Task prompt: Only some lines are wanted: please transcribe exactly those from the one containing "You are a GUI" through the end of the data, pictures excluded.

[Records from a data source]

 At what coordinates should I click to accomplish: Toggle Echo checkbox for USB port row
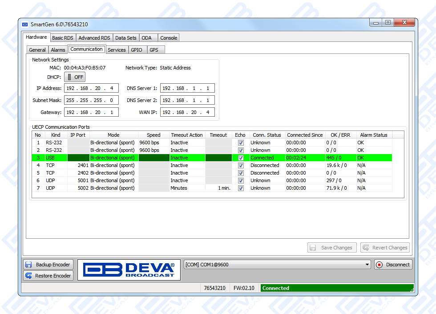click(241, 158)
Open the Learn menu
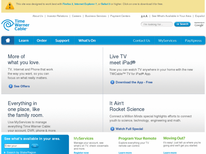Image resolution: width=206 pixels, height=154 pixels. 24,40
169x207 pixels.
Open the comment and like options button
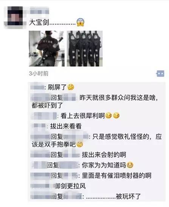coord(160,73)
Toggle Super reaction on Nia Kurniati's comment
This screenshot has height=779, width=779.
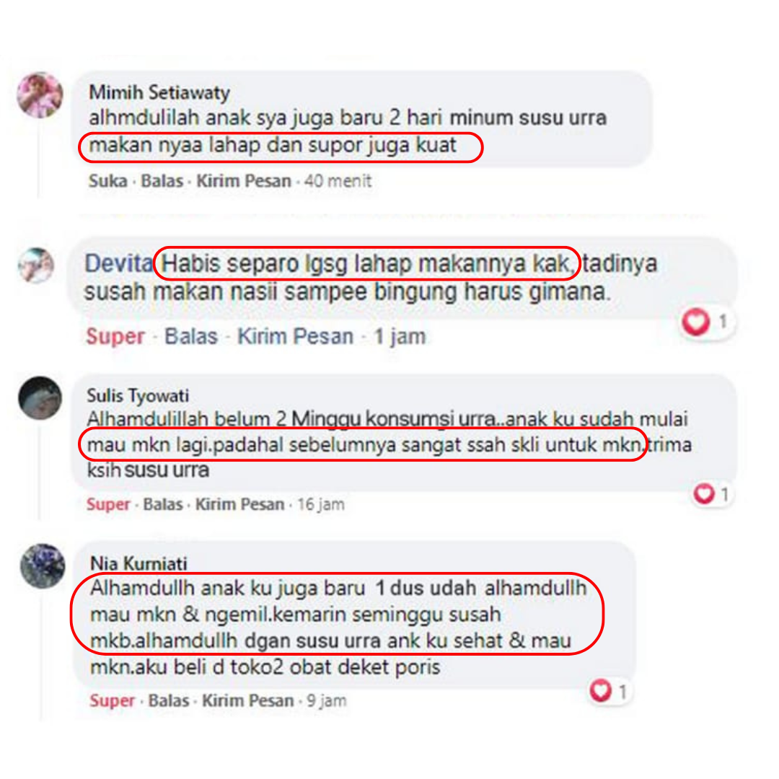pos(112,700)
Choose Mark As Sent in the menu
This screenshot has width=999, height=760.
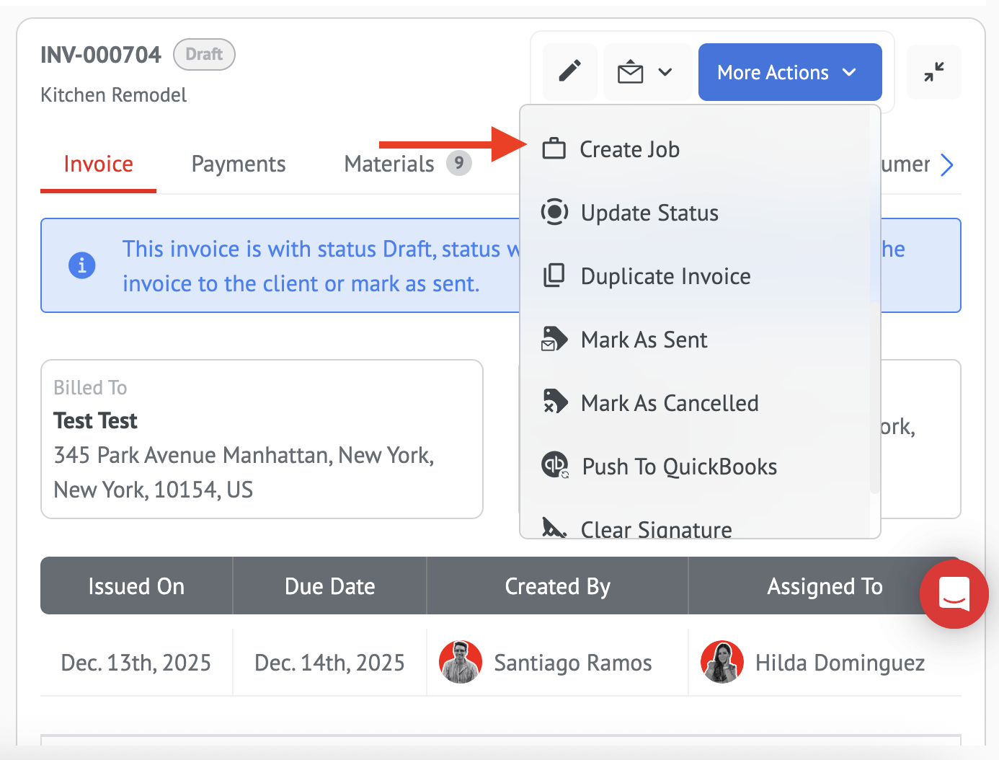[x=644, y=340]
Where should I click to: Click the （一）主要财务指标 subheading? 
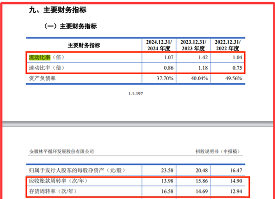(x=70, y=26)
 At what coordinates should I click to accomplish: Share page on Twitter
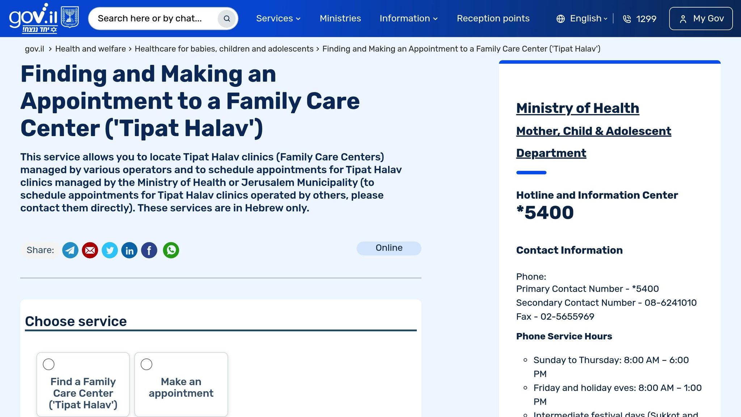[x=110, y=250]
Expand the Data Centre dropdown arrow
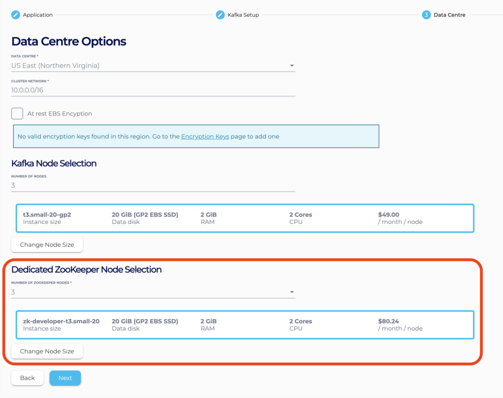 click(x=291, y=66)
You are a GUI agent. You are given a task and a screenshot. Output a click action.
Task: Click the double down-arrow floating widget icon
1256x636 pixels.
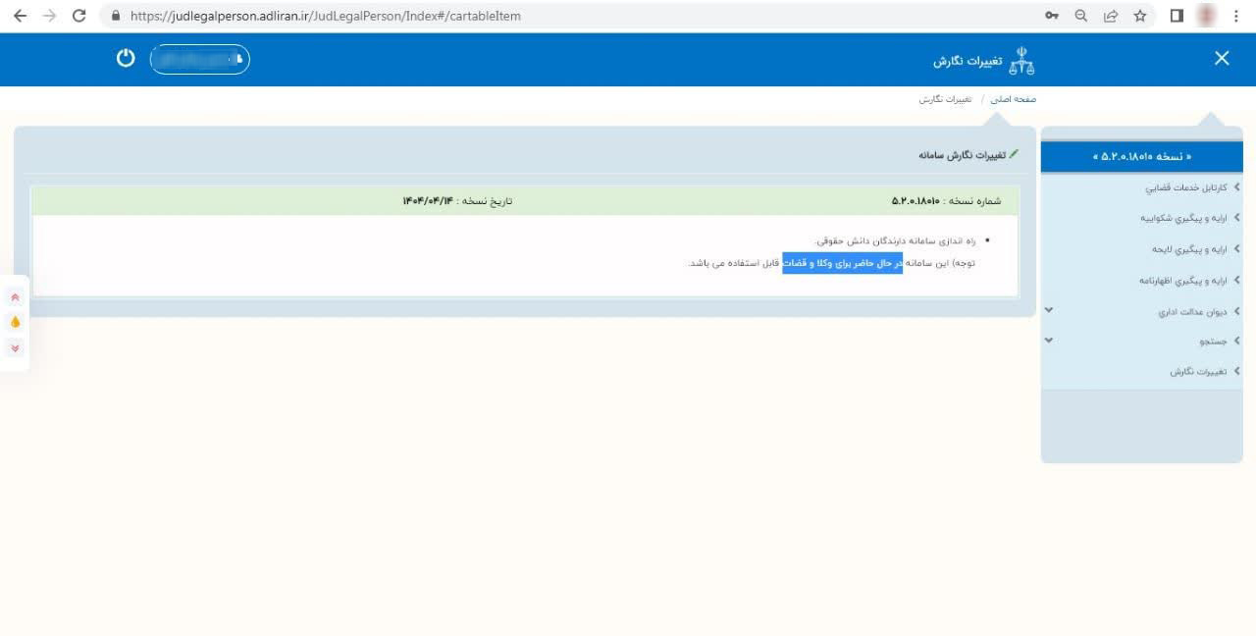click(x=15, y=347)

Reply:
You are a GUI agent. You are given a task and a screenshot. Output a click action.
Task: Click the double down-arrow floating widget icon
1256x636 pixels.
click(x=15, y=347)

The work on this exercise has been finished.